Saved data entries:

★ ★ ★ ★ ★ ★ ★

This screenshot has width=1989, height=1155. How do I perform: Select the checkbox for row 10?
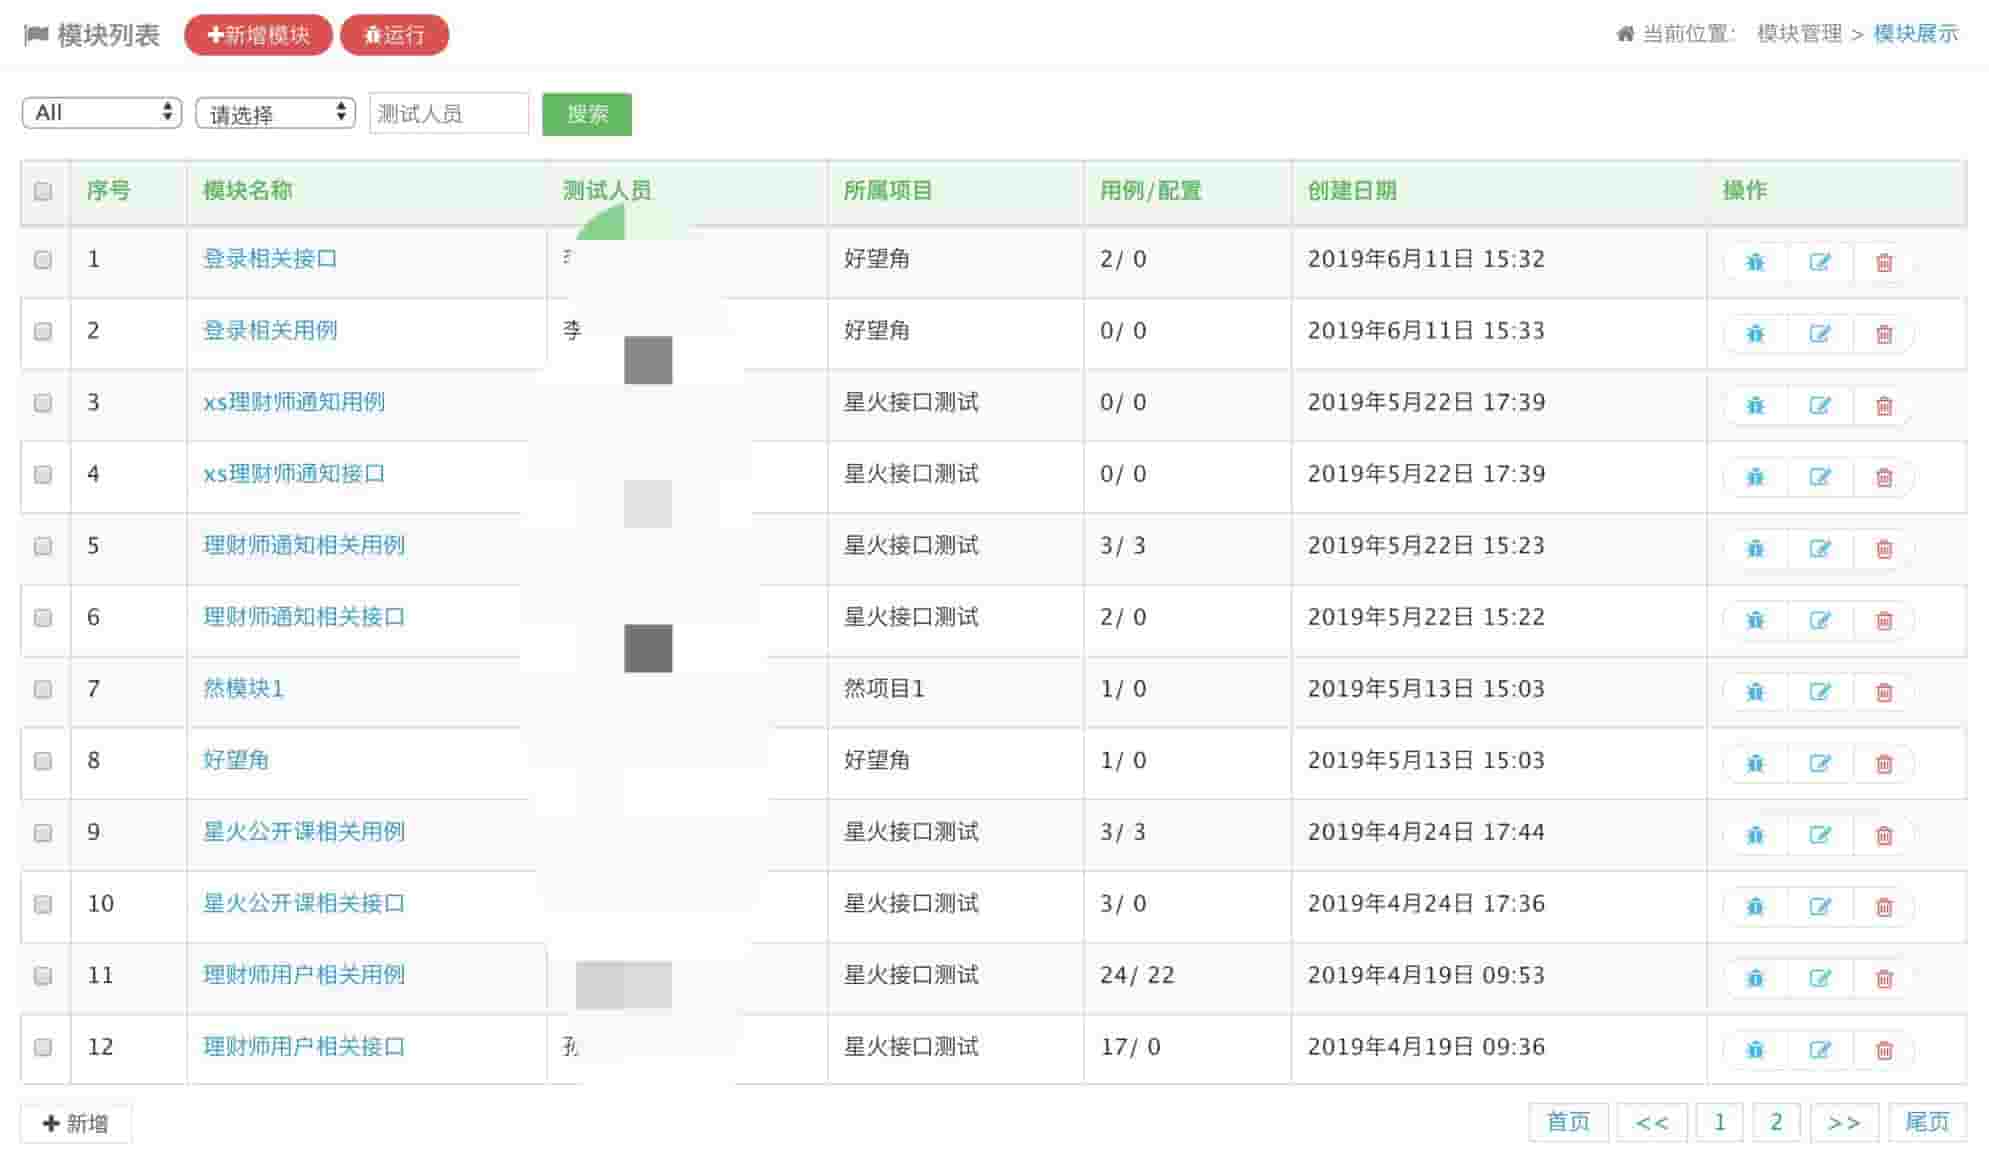43,904
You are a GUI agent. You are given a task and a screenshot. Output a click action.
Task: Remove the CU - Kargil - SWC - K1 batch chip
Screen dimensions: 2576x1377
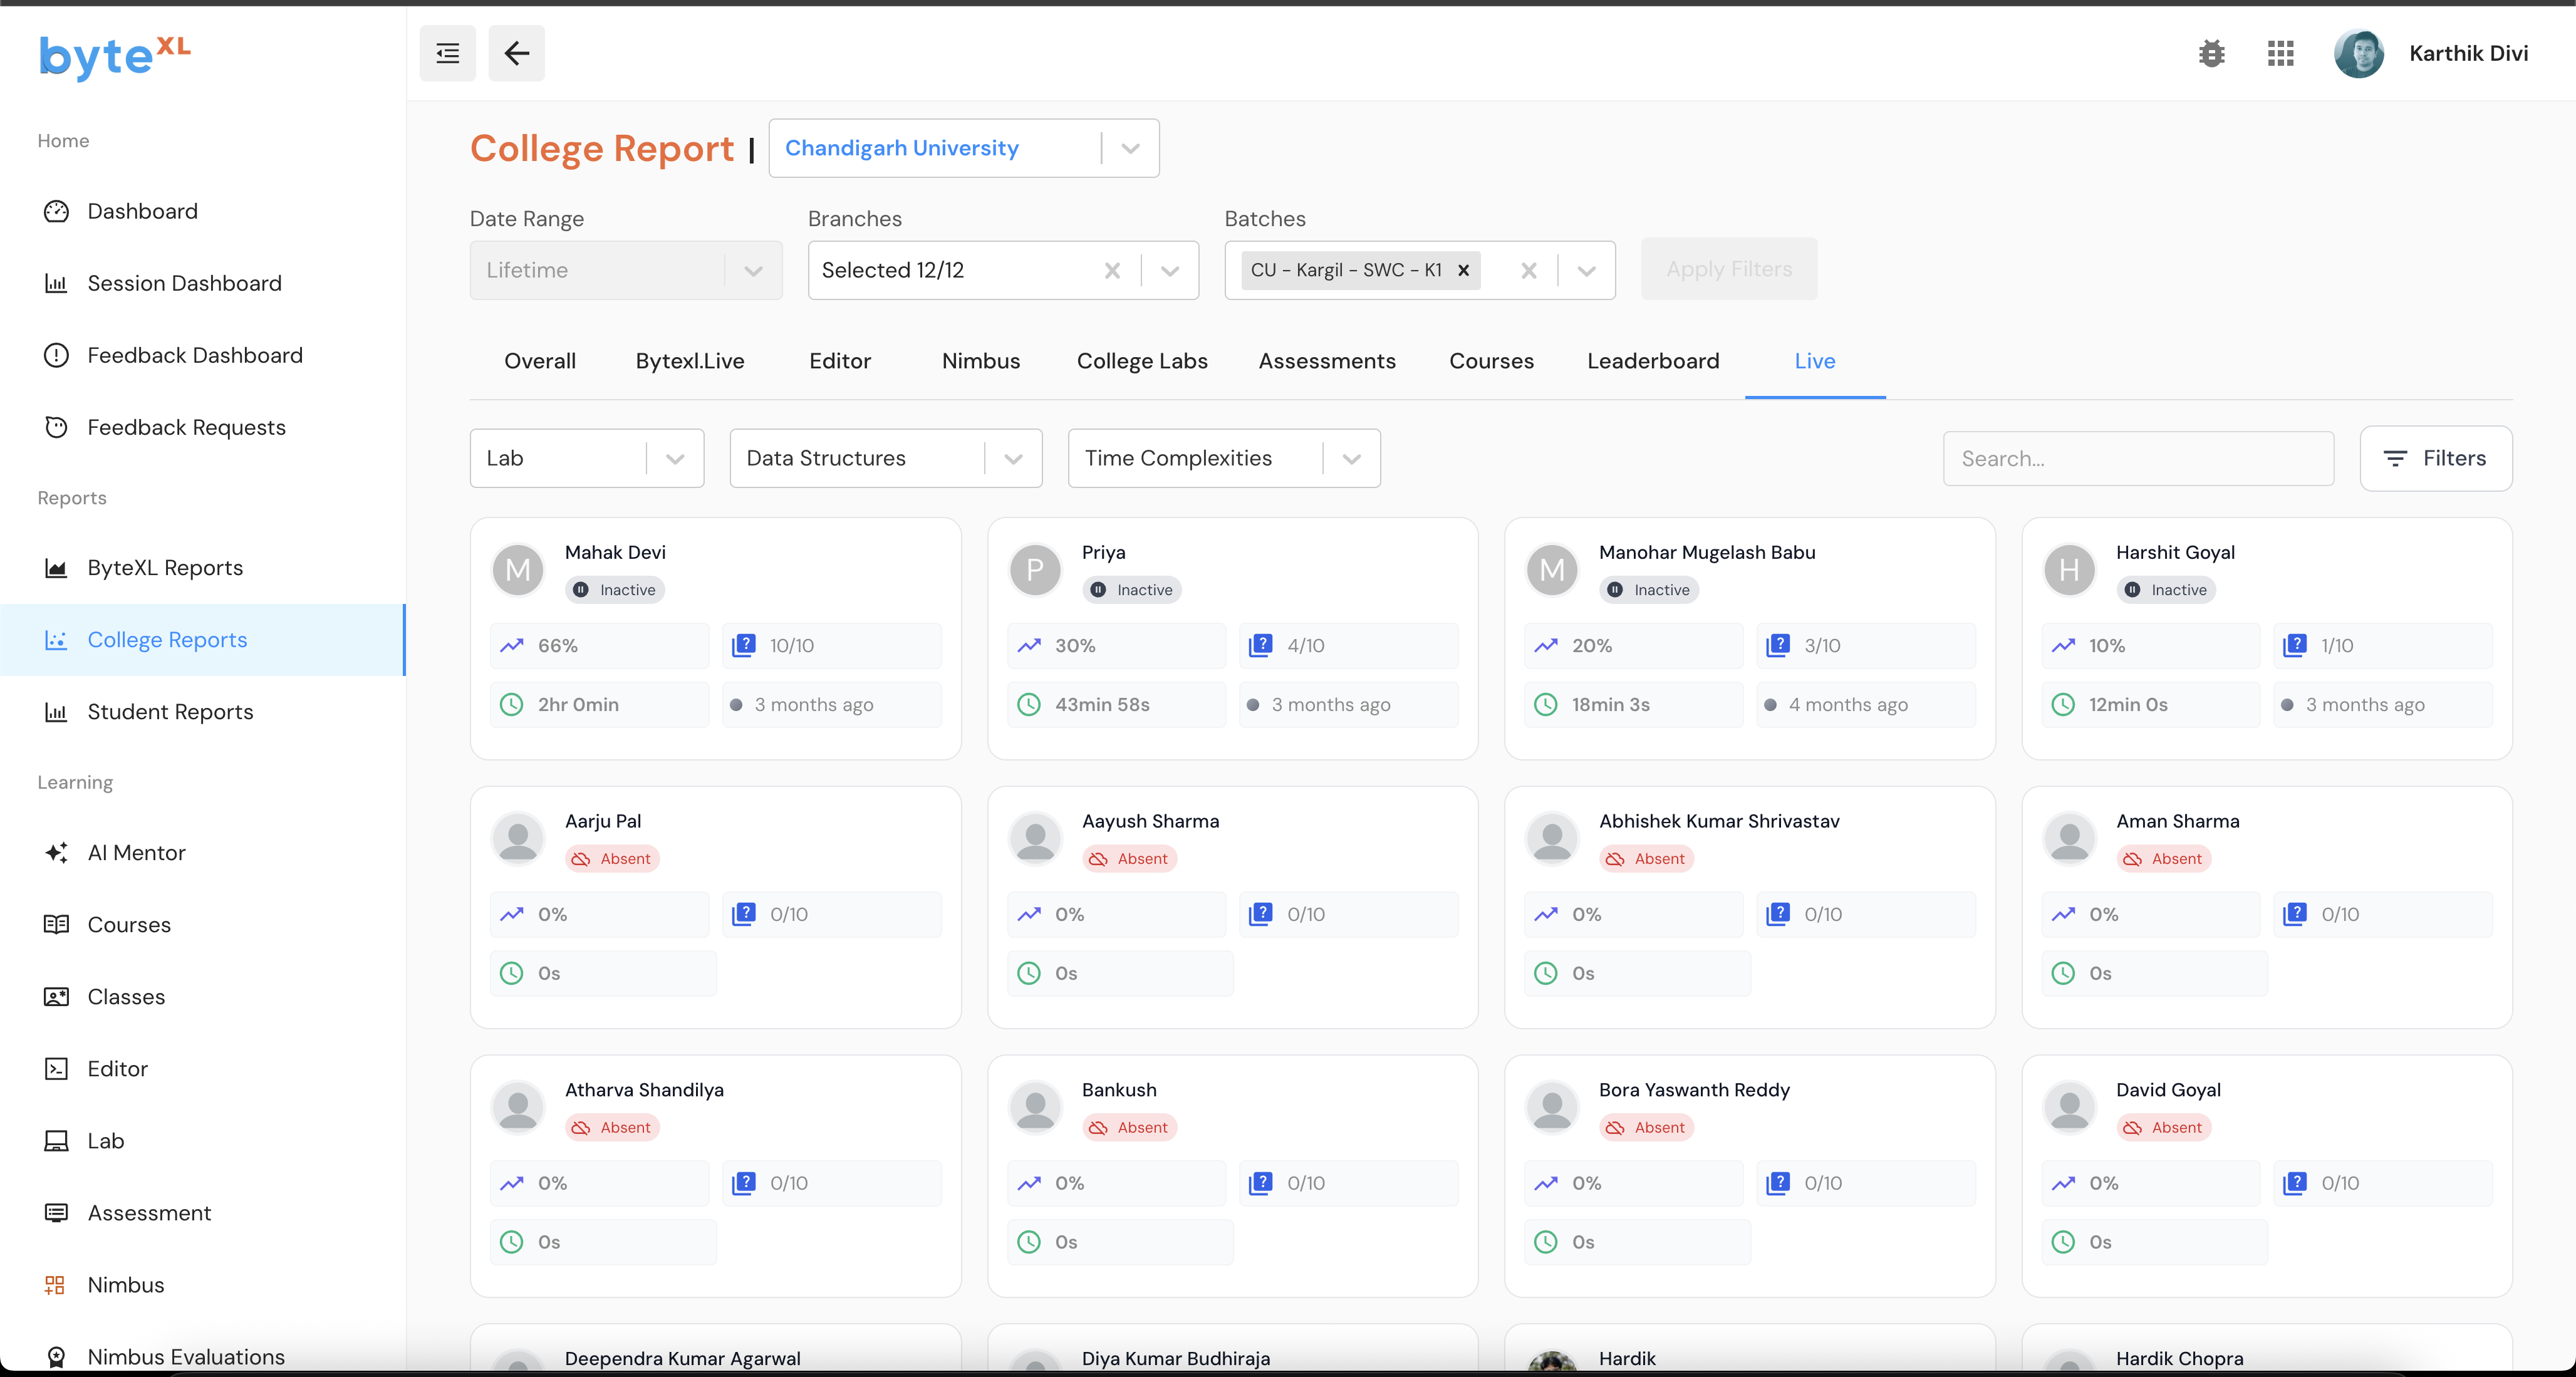point(1463,270)
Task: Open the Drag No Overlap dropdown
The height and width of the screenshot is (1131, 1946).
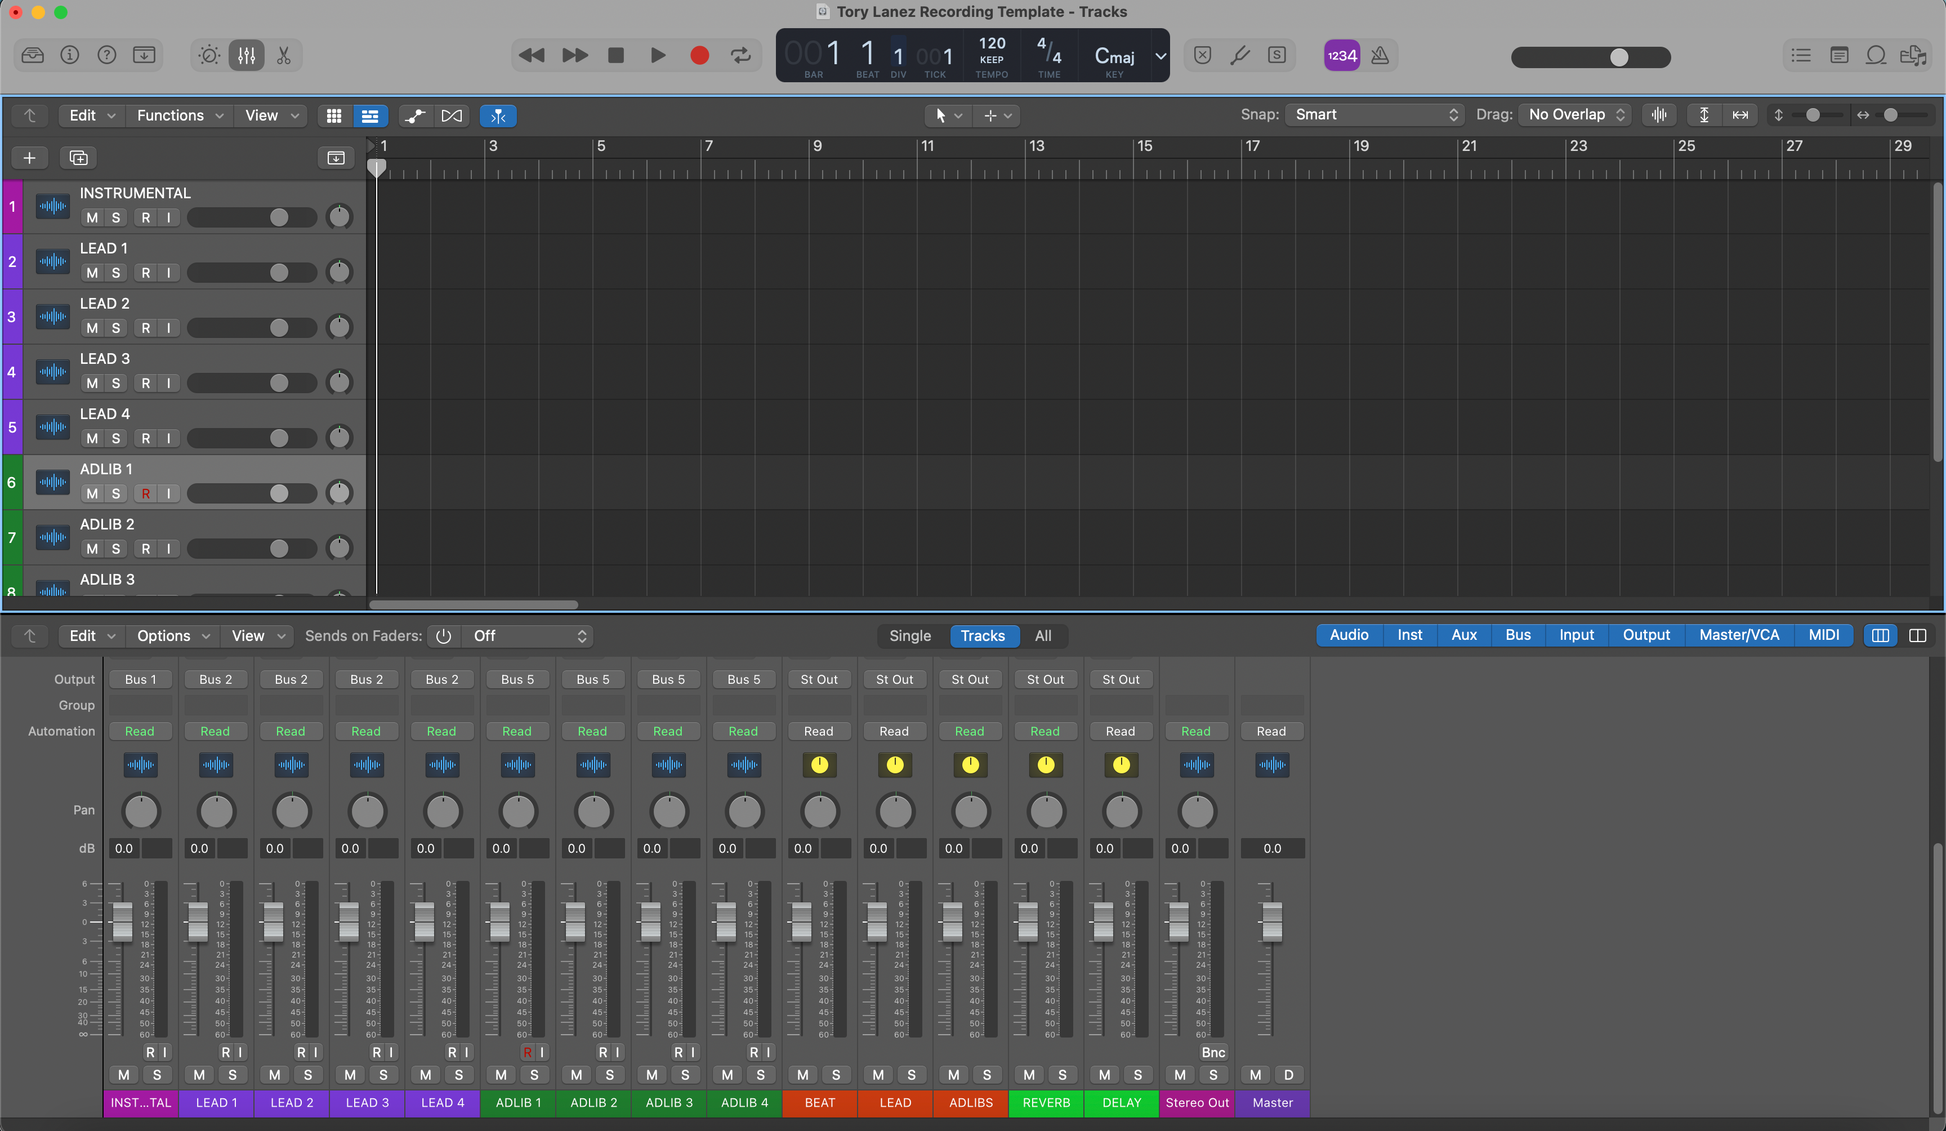Action: click(1575, 115)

★ ★ ★ ★ ★ ★ ★

* [Task prompt]
The response should hold only an exact retyping of the lines from the beginning of the data through the line containing "Task: Remove the", both ends kept, pictures omitted.

* [Written solution]
This screenshot has width=1989, height=1155. How do I perform: Select the checkbox for row 10?
43,904
You are a GUI agent. You are given a task and a screenshot. Output a click action.
Task: Remove the CU - Kargil - SWC - K1 batch chip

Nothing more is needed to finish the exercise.